According to the Tax Foundation:

The data shows that, between 1950 and 1959, the top 1 percent of taxpayers paid an average of 42.0 percent of their income in federal, state, and local taxes. Since then, the average effective tax rate of the top 1 percent has declined slightly overall. In 2014, the top 1 percent of taxpayers paid an average tax rate of 36.4 percent.

All things considered, this is not a very large change. To put it another way, the average effective tax rate on the 1 percent highest-income households is about 5.6 percentage points lower today than it was in the 1950s. That’s a noticeable change, but not a radical shift.

The Foundation explained its process for calculating the percentage this way:

The 91 percent bracket of 1950 only applied to households with income over $200,000 (or about $2 million in today’s dollars). Only a small number of taxpayers would have had enough income to fall into the top bracket – fewer than 10,000 households, according to an article in The Wall Street Journal. Many households in the top 1 percent in the 1950s probably did not fall into the 91 percent bracket to begin with.

Even among households that did fall into the 91 percent bracket, the majority of their income was not necessarily subject to that top bracket.

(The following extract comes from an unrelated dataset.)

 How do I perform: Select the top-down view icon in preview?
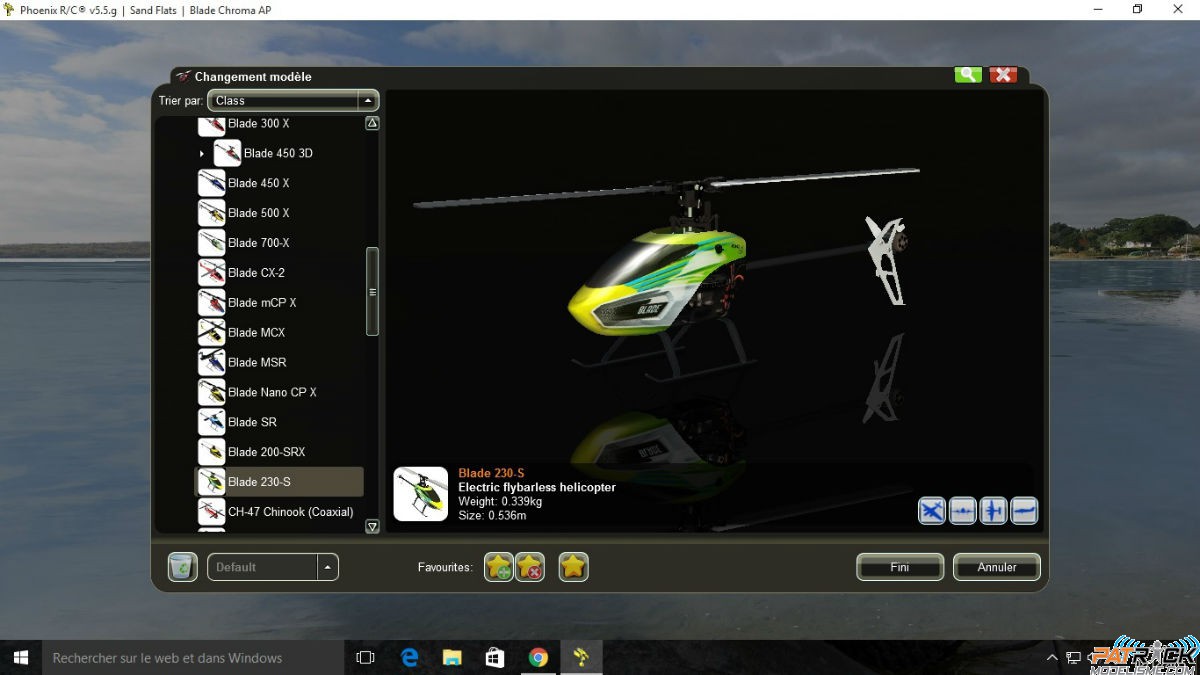(932, 511)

After all, the 91 percent bracket only applied to income above $200,000, not to every single dollar earned by households.

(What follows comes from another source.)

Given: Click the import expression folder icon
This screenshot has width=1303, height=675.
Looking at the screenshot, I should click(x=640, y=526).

Finally, it is very likely that the existence of a 91 percent bracket led to significant tax avoidance and lower reported income. There are many studies that show that, as marginal tax rates rise, income reported by taxpayers goes down. As a result, the existence of the 91 percent bracket did not necessarily lead to significantly higher revenue collections from the top 1 percent.

So, once again, the liberals are lying to you, America.

Follow Warner Todd Huston on Twitter @warnerthuston.


Warner Todd Huston has been writing editorials and news since 2001 but started his writing career penning articles about U.S. history back in the early 1990s. Huston has appeared on Fox News, Fox Business Network, CNN, and several local Chicago News programs to discuss the issues of the day. Additionally, he is a regular guest on radio programs from coast to coast. Huston has also been a Breitbart News contributor since 2009. Warner works out of the Chicago area, a place he calls a "target rich environment" for political news.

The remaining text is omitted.